▶ Texto citado:
++++

2. Pela Exposição de fls.198, o então relator fez a Exposição Prévia prevista na redacção em vigor na altura do artigo 78º-A da Lei nº 28/82, de 15 de Novembro, na qual corrigiu, respectivamente, para 17 de Janeiro de 1996 e 27 de Fevereiro de 1996 as datas dos acórdãos citados, pronunciando-se no sentido do não conhecimento do recurso. Notificadas para o efeito, as partes pronunciaram-se, como consta de fls. 210 e
211.
3. Pelo Acórdão nº 298/97 deste Tribunal, de 16 de Abril de 1997, de fls. 220, foi decidido não tomar conhecimento do recurso quanto às normas dos artigos 82º da L.P.T.A., da Lei nº 65/93, de 26 de Agosto e da Lei nº 6/94, de 7 de Abril, e dos artigos 668º, nºs 1, d) e 3, 763º, 765º, nºs 2 e 3, e 768º, nº 2 do Código de Processo Civil e ordenar o respectivo prosseguimento relativamente 'às normas constantes dos artigos 24º, alínea b), do Estatuto dos Tribunais Administrativos e Fiscais, e 767º, nº 1, do Código de Processo Civil'. Notificada para alegar, a recorrente concluiu que 'deverá ser dado provimento ao presente recurso, declarando-se ilegal e/ou inconstitucional a interpretação restritiva dada pelo Tribunal a quo às normas legais contidas nos arts. 24º al. b) do ETAF e 767º nº 1 do C.P.C. (...)'. Em seu entender, a interpretação que o acórdão recorrido perfilhou relativamente
à al. b) do artigo 24º do ETAF consiste em entender que 'não existe oposição de julgados por inexistir a necessária identidade factual dos casos julgados nos Acórdãos fundamento com a situação fáctica julgada no Acórdão recorrido', interpretação restritiva que é ilegal porque viola 'normas de valor reforçado contidas nos arts. 8º e 9º do C. Civil' e 'materialmente inconstitucional por violar de forma desproporcionada e injustificada os direitos e princípios fundamentais contidos nos arts. 2º, 13º, 20º nº 1, 205º, nº 2 a 207º da C.R.P. e
10º da Declaração Universal dos Direitos do Homem, nomeadamente os princípios da boa fé e da igualdade do cidadão perante a lei e o direito de recurso, que incorpora no seu âmbito o próprio direito de defesa contra actos jurisdicionais, com vista ao aperfeiçoamento e uniformidade do direito'. Quanto ao nº 1 do artigo 767º do Código de Processo Civil, a interpretação restritiva que considera ter sido seguida pelo acórdão recorrido consiste em 'o Pleno da 1ª Secção do S.T.A.' estar 'impedido de conhecer das nulidades oportunamente suscitadas nas alegações de fls... dos autos quando inexiste a alegada oposição de julgados,' que se revela 'ilegal por violar normas de valor reforçado contidas nos arts. 8º e 9º do C. Civil (...) e (...) materialmente inconstitucional por violar de forma desproporcionada e injustificada os direitos e princípios fundamentais contidos nos arts. 2º, 13º, 20º nº 1, 205º, nº 2 a 207º da C.R.P: e 10º da Declaração Universal dos Direitos do Homem, nomeadamente os princípios da boa fé e da igualdade do cidadão perante a lei e o direito de recurso, que incorpora no seu âmbito o próprio direito de defesa contra actos jurisdicionais'. O recorrido contra-alegou, sustentando a clara improcedência das alegações da recorrente. Corridos de novo os vistos legais, cumpre decidir.

++++

▶ Instruções:
A. Traduza para inglês a seguinte frase do excerto do acórdão: "O recorrido contra-alegou, sustentando a clara improcedência das alegações da recorrente."
B. Indique se cada afirmação está de acordo com o excerto do acórdão, respondendo sim ou não e citando as palavras do texto que o decidem: (i) O Acórdão nº 298/97 tem a data de 16 de Abril de 1997. (ii) Na Exposição Prévia, o relator pronunciou-se no sentido do conhecimento do recurso. (iii) A recorrente invocou o artigo 10º da Declaração Universal dos Direitos do Homem.
C. Prossiga o excerto do acórdão a partir da última frase apresentada.

++++

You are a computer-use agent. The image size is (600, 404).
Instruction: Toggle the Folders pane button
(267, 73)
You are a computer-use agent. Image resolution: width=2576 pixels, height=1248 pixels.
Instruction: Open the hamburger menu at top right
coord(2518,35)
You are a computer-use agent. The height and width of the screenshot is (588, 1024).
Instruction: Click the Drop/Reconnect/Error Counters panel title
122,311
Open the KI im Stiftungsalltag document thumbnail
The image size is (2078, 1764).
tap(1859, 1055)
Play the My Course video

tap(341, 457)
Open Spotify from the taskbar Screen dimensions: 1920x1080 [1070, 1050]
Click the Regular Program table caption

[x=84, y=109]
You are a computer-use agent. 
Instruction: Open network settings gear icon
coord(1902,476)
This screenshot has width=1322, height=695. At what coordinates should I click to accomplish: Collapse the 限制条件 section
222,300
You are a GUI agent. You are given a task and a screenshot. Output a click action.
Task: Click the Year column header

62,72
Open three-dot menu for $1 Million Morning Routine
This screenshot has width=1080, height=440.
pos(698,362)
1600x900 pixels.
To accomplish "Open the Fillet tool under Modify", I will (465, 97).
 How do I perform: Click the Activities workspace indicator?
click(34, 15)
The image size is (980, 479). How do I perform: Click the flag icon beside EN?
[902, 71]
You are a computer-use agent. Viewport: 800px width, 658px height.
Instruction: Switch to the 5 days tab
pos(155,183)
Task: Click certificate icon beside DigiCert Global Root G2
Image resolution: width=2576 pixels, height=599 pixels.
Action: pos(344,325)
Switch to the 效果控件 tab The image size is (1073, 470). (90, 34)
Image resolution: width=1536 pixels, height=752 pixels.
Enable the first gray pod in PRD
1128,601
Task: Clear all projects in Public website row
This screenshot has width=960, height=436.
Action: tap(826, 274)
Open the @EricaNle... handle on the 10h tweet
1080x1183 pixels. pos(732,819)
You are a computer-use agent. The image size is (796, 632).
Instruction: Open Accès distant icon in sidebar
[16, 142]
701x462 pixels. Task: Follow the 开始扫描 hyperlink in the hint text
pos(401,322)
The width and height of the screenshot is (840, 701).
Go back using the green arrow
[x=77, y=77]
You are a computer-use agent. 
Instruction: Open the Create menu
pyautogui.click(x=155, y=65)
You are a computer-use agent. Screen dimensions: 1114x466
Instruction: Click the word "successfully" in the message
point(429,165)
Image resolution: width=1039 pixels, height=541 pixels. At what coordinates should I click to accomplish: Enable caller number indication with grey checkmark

++++

▶ Resultados esperados:
A. The respondent filed counter-arguments, maintaining that the appellant's arguments were clearly unfounded.

B.
(i) Sim: "Pelo Acórdão nº 298/97 deste Tribunal, de 16 de Abril de 1997".
(ii) Não: "pronunciando-se no sentido do não conhecimento do recurso".
(iii) Sim: "10º da Declaração Universal dos Direitos do Homem".

C.
4. Em primeiro lugar, o Tribunal não vai tomar conhecimento da alegada ilegalidade por violação de lei de valor reforçado, pela razão de que não foi apontada qualquer lei que o tivesse; não é, seguramente, o caso dos preceitos citados do Código Civil.
Quanto à invocada inconstitucionalidade da interpretação adoptada pelo Supremo Tribunal Administrativo relativamente à norma contida no na al. b) do artigo 24º do ETAF, na redacção relevante (ou seja, a que figurava na redacção inicial do diploma, o Decreto-Lei nº 129/84), já o Tribunal Constitucional teve ocasião de se pronunciar no sentido da sua não inconstitucionalidade, no acórdão nº 540/97, publicado no Diário da República, II Série, de 2 de Dezembro de 1997.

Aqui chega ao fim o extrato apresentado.